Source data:

◆ ◆ ◆ ◆

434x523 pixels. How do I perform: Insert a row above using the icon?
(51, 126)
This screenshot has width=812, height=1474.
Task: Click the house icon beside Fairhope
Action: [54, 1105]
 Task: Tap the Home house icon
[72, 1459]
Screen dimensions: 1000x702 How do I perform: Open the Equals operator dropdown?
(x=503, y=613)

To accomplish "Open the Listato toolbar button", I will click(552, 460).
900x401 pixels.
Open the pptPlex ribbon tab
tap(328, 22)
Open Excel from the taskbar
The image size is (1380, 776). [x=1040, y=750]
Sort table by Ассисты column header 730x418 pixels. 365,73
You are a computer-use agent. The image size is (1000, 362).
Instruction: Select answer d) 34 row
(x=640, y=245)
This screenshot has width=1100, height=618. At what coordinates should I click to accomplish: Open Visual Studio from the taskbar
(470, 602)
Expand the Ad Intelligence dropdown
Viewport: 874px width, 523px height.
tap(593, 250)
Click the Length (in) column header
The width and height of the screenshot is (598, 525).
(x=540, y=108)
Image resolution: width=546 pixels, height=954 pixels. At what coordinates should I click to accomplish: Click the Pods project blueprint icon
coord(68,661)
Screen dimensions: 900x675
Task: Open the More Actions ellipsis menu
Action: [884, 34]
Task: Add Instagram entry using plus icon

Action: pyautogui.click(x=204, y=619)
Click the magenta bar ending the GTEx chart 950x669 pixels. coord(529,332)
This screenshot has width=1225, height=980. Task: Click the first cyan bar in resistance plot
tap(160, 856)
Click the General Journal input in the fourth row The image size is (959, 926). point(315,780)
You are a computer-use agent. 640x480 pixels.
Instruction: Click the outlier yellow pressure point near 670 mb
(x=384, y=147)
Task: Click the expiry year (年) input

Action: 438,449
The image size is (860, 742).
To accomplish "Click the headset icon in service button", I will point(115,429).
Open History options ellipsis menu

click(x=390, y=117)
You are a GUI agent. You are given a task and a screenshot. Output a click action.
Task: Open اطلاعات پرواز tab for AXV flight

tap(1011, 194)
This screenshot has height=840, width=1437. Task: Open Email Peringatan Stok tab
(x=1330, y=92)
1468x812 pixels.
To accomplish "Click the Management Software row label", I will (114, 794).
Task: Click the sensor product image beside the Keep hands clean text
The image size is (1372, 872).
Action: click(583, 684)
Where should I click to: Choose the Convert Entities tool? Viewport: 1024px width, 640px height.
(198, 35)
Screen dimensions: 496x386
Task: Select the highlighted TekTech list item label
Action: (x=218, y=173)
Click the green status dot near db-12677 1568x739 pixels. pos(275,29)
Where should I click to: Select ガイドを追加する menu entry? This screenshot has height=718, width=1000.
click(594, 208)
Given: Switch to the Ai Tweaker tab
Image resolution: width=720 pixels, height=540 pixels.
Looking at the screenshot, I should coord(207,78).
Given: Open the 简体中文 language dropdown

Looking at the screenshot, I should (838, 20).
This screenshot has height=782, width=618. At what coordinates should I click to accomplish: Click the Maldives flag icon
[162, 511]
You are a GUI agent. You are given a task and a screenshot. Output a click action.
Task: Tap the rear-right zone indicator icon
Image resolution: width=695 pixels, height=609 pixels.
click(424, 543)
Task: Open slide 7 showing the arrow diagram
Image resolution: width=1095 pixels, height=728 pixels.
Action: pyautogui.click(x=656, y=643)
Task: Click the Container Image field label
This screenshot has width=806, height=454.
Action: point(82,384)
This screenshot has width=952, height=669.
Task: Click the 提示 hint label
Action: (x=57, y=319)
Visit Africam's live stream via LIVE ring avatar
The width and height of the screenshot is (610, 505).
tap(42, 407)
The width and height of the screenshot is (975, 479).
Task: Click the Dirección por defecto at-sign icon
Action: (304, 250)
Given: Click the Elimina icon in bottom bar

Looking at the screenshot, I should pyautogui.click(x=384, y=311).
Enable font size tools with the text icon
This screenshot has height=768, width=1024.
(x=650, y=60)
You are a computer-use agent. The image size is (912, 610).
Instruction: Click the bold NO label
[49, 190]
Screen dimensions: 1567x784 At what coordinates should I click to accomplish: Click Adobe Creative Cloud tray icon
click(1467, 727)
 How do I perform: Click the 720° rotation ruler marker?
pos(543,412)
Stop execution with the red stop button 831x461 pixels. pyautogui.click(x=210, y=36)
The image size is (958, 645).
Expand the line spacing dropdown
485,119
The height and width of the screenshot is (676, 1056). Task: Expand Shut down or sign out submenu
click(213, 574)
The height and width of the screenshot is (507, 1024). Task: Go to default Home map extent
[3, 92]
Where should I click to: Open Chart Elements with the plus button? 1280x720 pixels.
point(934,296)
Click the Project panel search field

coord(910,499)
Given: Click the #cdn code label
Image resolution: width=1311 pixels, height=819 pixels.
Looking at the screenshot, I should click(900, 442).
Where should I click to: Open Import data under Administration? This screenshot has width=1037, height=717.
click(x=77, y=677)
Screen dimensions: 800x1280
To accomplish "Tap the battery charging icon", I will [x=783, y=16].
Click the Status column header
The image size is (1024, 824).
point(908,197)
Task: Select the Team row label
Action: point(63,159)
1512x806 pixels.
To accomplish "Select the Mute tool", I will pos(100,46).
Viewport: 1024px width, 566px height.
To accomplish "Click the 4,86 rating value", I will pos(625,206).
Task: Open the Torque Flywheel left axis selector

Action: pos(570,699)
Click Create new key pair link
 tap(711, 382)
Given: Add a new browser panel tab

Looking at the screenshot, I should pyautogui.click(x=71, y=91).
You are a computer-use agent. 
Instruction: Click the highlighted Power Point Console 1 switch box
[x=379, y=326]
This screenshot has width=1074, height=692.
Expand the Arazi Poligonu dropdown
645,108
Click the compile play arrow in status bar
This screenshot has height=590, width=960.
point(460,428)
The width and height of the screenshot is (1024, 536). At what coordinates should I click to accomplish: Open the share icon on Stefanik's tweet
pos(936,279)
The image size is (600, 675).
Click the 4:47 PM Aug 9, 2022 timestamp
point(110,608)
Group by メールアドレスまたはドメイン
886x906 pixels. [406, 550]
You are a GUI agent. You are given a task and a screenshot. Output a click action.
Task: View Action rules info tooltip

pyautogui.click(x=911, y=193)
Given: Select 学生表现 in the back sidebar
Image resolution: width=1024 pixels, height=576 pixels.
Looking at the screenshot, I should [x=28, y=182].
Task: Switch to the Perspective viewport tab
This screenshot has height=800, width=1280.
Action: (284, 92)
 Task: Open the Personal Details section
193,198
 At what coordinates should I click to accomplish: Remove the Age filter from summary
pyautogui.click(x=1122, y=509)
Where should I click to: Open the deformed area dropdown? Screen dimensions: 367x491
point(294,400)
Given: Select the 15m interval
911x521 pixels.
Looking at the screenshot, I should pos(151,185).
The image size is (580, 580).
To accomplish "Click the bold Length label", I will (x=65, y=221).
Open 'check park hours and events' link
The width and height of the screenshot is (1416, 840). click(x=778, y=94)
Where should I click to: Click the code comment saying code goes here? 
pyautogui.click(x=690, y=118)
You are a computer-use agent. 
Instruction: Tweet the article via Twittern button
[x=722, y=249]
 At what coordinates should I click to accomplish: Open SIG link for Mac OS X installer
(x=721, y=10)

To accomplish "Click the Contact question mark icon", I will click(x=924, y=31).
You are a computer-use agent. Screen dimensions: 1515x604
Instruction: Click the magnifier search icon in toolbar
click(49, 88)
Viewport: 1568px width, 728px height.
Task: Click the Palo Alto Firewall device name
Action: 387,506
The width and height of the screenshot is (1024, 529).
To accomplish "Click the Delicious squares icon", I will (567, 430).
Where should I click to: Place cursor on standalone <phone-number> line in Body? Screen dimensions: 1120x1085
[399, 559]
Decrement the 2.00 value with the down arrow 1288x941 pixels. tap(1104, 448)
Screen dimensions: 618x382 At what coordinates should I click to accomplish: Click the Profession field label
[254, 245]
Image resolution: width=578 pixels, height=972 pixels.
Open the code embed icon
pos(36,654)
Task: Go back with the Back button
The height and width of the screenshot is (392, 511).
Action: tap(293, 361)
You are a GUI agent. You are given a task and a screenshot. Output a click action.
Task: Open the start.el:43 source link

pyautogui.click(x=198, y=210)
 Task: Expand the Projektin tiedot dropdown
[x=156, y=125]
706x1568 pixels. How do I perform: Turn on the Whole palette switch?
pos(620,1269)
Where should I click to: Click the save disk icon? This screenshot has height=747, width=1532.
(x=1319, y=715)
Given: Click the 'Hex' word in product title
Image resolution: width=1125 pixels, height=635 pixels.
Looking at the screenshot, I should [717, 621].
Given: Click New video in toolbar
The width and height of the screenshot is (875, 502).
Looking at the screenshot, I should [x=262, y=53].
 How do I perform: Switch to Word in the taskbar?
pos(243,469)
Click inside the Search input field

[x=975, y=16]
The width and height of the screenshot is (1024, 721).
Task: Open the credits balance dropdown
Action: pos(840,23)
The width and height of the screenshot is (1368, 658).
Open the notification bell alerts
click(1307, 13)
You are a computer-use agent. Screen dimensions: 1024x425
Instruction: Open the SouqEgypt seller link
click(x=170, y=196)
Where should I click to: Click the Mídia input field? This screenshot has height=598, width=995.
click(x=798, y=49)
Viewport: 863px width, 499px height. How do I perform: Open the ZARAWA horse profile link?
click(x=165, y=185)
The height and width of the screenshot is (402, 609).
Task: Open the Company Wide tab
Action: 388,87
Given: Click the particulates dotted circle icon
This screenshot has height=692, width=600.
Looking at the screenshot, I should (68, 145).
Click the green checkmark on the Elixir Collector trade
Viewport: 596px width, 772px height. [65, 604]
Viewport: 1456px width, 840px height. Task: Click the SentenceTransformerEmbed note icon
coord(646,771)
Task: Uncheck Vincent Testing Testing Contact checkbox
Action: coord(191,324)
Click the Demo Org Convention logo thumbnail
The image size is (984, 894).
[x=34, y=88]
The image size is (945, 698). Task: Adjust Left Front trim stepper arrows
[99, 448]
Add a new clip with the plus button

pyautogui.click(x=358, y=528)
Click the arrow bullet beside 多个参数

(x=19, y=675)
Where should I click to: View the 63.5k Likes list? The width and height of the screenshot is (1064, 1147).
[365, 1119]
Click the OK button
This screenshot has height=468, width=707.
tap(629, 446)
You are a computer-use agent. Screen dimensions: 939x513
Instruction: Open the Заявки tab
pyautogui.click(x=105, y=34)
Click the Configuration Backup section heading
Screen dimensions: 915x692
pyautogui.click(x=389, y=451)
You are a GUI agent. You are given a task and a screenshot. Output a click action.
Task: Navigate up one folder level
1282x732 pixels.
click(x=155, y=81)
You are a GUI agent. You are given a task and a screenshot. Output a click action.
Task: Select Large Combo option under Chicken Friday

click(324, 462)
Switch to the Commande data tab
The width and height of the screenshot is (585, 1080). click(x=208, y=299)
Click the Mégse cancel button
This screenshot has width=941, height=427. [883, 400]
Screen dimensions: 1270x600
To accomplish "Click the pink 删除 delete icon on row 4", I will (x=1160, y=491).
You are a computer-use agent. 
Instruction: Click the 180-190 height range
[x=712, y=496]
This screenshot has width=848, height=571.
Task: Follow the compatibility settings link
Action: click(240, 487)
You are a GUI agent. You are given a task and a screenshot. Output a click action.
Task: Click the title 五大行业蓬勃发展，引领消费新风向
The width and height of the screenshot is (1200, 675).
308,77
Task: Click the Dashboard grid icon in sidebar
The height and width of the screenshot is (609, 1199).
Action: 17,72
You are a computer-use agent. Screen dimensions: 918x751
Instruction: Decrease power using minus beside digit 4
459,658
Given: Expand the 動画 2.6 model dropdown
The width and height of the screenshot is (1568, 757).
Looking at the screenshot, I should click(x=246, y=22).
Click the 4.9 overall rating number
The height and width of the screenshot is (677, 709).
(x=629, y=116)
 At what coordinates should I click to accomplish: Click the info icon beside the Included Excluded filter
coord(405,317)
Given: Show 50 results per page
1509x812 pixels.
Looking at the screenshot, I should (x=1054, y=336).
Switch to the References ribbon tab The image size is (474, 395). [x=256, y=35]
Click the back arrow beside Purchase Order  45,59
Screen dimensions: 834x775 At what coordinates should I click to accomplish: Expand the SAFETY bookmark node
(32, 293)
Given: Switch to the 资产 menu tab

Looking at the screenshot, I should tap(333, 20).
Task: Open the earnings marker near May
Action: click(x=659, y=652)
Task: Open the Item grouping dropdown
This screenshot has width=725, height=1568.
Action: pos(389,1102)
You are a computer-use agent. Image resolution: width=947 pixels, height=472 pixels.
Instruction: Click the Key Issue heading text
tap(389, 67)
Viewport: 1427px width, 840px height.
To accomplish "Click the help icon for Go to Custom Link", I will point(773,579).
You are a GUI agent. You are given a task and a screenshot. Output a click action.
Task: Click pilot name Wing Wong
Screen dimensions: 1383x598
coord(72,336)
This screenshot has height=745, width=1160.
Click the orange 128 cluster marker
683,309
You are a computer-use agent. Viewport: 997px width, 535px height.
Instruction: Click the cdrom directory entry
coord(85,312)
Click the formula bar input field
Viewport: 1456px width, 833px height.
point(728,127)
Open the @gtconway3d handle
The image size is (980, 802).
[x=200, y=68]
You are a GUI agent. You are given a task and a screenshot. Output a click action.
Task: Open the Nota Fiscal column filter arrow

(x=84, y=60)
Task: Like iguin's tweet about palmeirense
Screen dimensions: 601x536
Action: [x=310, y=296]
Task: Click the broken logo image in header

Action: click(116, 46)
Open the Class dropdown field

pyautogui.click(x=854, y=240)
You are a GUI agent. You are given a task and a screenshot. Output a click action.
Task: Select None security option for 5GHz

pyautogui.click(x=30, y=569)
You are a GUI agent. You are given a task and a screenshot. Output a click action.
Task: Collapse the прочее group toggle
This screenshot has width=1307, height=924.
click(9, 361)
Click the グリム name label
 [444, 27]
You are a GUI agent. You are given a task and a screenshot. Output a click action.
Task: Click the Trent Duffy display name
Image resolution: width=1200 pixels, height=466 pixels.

◆ ◆ ◆ ◆

# Work instructions
Give back exactly the lines above, from the line containing "At what coordinates should I click to accomplish: Click the info" through the line containing "Viewport: 1427px width, 840px height.", with both end lines and nothing more.

# Answer to the exercise
 At what coordinates should I click to accomplish: Click the info icon beside the Included Excluded filter
coord(405,317)
Given: Show 50 results per page
1509x812 pixels.
Looking at the screenshot, I should (x=1054, y=336).
Switch to the References ribbon tab The image size is (474, 395). [x=256, y=35]
Click the back arrow beside Purchase Order  45,59
Screen dimensions: 834x775 At what coordinates should I click to accomplish: Expand the SAFETY bookmark node
(32, 293)
Given: Switch to the 资产 menu tab

Looking at the screenshot, I should tap(333, 20).
Task: Open the earnings marker near May
Action: click(x=659, y=652)
Task: Open the Item grouping dropdown
This screenshot has width=725, height=1568.
Action: pos(389,1102)
You are a computer-use agent. Image resolution: width=947 pixels, height=472 pixels.
Instruction: Click the Key Issue heading text
tap(389, 67)
Viewport: 1427px width, 840px height.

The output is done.